TEXTAUSZUG —
· · ·

Streik in Syriens Protesthochburg Nichts geht mehr in Hama
05.06.2011, 14:34 Uhr
Archivbild von Protesten in Talbiseh in der Provinz Homs.
(Foto: ASSOCIATED PRESS)
Dutzende Menschen lassen in der syrischen Protesthochburg Hama ihr Leben, weil sie gegen die Regierung demonstrieren. Die Bewohner der Stadt antworten darauf nun mit einem dreitägigen Generalstreik. Nach Angaben von Menschenrechtlern sterben am Wochenende etwa 100 Zivilisten im ganzen Land. Reformangebote Assads lehnt die Opposition ab.
Die Protestdemonstrationen in Syrien werden immer größer. Gleichzeitig nimmt auch die Brutalität zu, mit der das Regime von Präsident Baschar al-Assad gegen die Regimegegner vorgeht. Auf internationale Appelle für ein Ende des Blutvergießens reagierte die Führung in Damaskus nicht. Seit Freitag wurden nach Informationen von Menschenrechtsgruppen und Regimegegnern rund 100 Zivilisten getötet.
Aus Protest gegen die Polizeigewalt traten die Einwohner der Stadt Hama in einen dreitägigen Generalstreik. Das öffentliche Leben sei komplett lahmgelegt, berichteten Einwohner aus der Hochburg der Rebellion gegen Assad. Allein in Hama hatten Sicherheitskräfte am Freitag nach Angaben der Opposition mindestens 48 Menschen getötet. Menschenrechtler nannten eine höhere Opferzahl. Am Samstag trugen dort laut Oppositionellen Hunderttausende die Opfer zu Grabe.

· · ·

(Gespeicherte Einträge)

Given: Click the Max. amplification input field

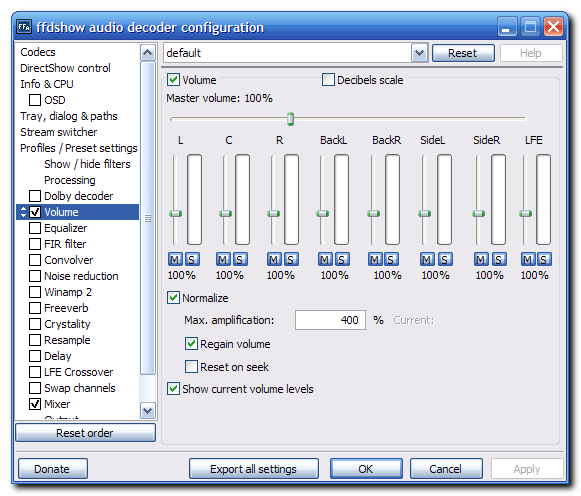Looking at the screenshot, I should point(330,320).
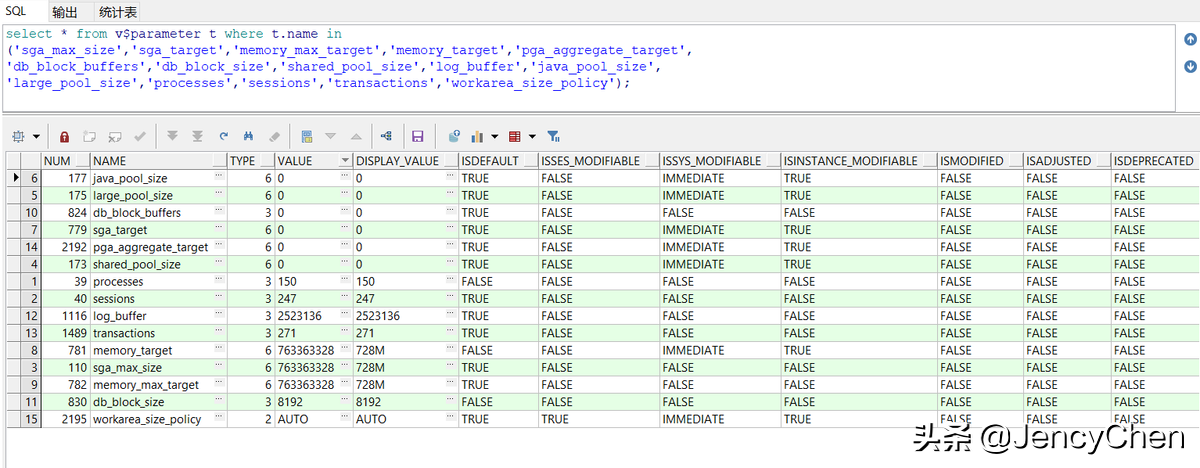Open the VALUE column header dropdown
This screenshot has height=468, width=1200.
tap(345, 161)
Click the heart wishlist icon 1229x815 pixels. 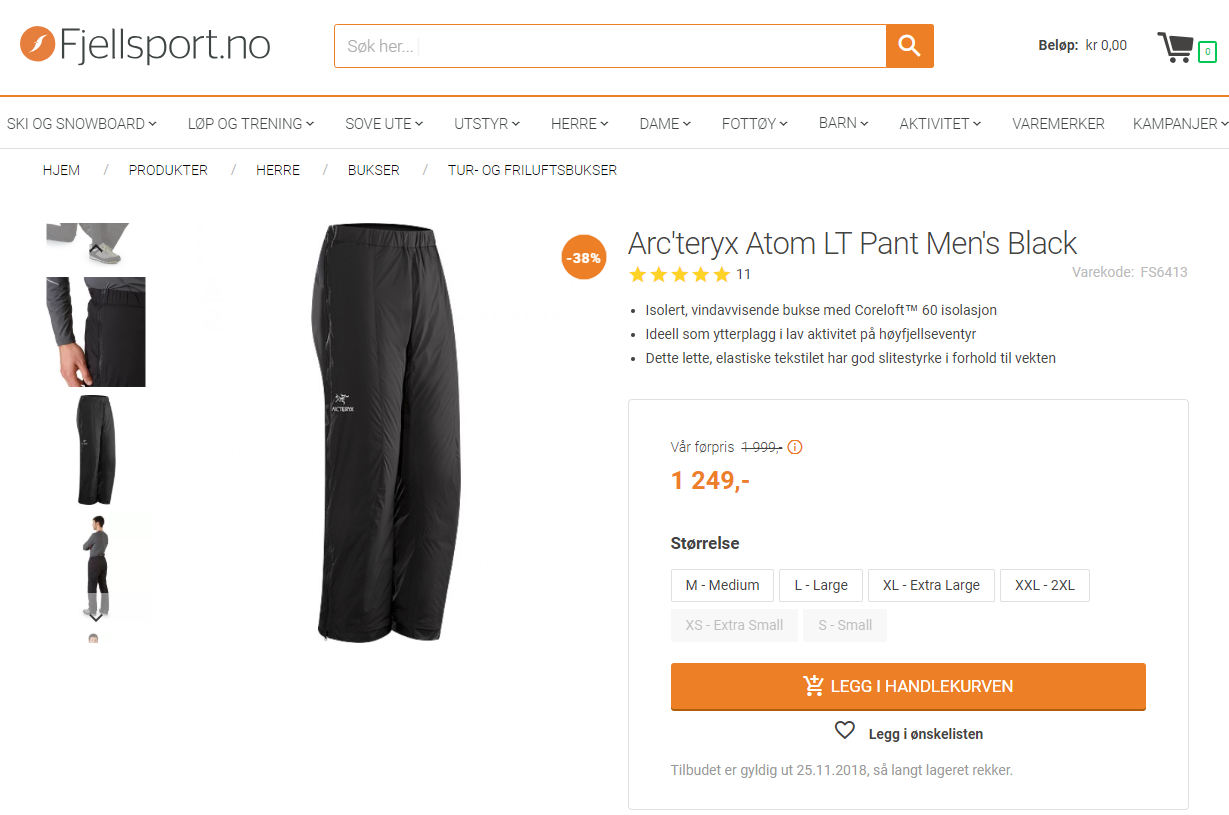tap(845, 731)
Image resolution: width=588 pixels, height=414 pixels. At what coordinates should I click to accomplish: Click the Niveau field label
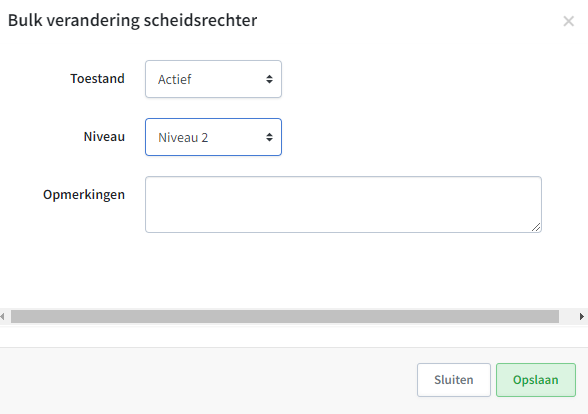pos(104,137)
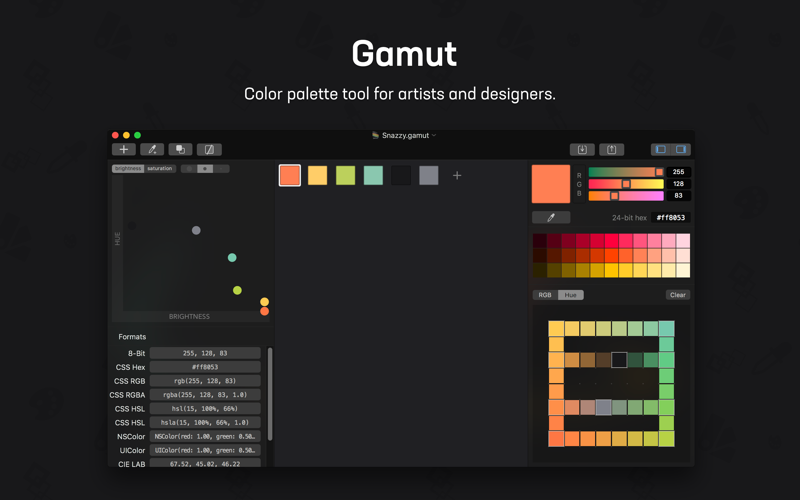Click the eyedropper button below the color preview
The image size is (800, 500).
551,217
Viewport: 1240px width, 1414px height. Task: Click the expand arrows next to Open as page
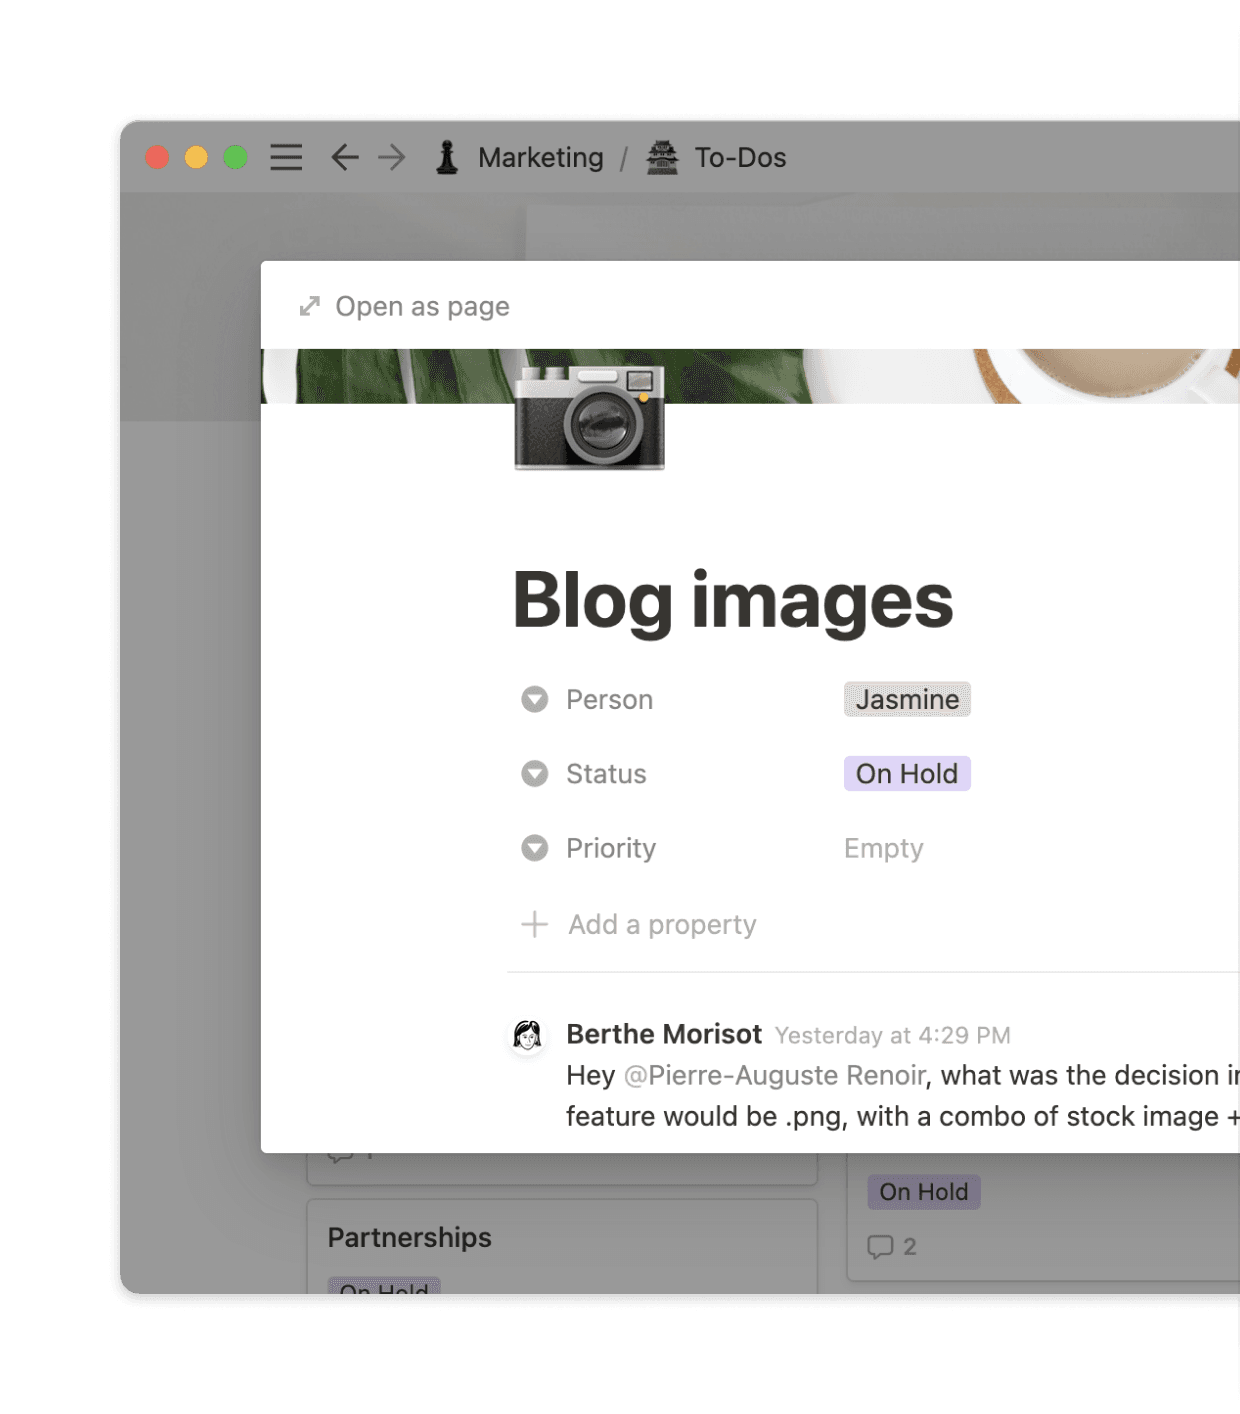(x=309, y=305)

· · ·

AUFGABEN UND ÜBUNGEN —
**A)** Übersetze aus dem Artikel über den Streik in Hama diesen Satz ins Englische: „Die Protestdemonstrationen in Syrien werden immer größer.“
**B)** Schreib den Artikel über den Streik in Hama im Anschluss an seinen letzten Satz weiter.

ANTWORTEN JE AUFGABE —
**A)** The protest demonstrations in Syria are getting bigger and bigger.

**B)**
"Wir sind seit Samstag im Generalstreik als Zeichen der Trauer um unsere gefallenen Märtyrer", sagte ein Einwohner. "Alles ist geschlossen, selbst die Supermärkte". Nach seinen Angaben haben sich die Sicherheitskräfte an den Stadtrand zurückgezogen. In Hama hatte Assads Vater Hafis als Präsident des Landes 1982 einen islamistischen Aufstand niederschlagen lassen. Dabei wurden bis zu 30.000 Menschen getötet.
UN-Generalsekretär Ban Ki Moon äußerte sich "zutiefst beunruhigt" über die steigende Zahl von Todesopfern. Der UN-Chef forderte eine "umfangreiche, unabhängige und offene Untersuchung aller Fälle". Besonders alarmiert sei er über Berichte, nach denen "Kinder unter Folter, durch Scharfschützen und Granatfeuer" ums Leben kamen.
Zehntausende Menschen auf den Straßen
Sieben Menschen wurden in Rastan im Zentrum des Landes getötet, teilte eine Menschenrechtsorganisation mit. Die Stadt wird seit einer Woche von Panzern belagert. Zudem wurden auch in der nordwestlichen Provinz Idlib zwei Menschen und in Damaskus eine Person getötet.
Nach dem Freitagsgebet hatten landesweit zehntausende Menschen im ganzen Land gegen die syrische Führung demonstriert, es waren die größten Kundgebungen seit Beginn der Revolte Mitte März. Allein in Hama sollen Menschenrechtsaktivisten zufolge 50.000 Menschen an den Protesten teilgenommen haben. Die Sicherheitskräfte eröffneten demnach das Feuer auf die Kundgebung.
Die amtlichen Zeitungen meldeten wie üblich, "bewaffnete Banden" hätten am Freitag 20 Menschen getötet, darunter auch Vertreter der Sicherheitskräfte. Überprüfen lassen sich die Berichte nicht, da sich ausländische Journalisten nicht mehr frei im Land bewegen können. Auch das Internet war in weiten Teilen Syriens unterbrochen, funktioniert aber mittlerweile wieder.
In der Nacht zum Sonntag schossen derweil Assad-Getreue auf rund 7000 Demonstranten, die in der ostsyrischen Stadt Deir al-Sor eine Statue von Assads verstorbenen Vater Hafes umstürzen wollten. Zahlreiche Menschen wurden Anwohnern zufolge verletzt.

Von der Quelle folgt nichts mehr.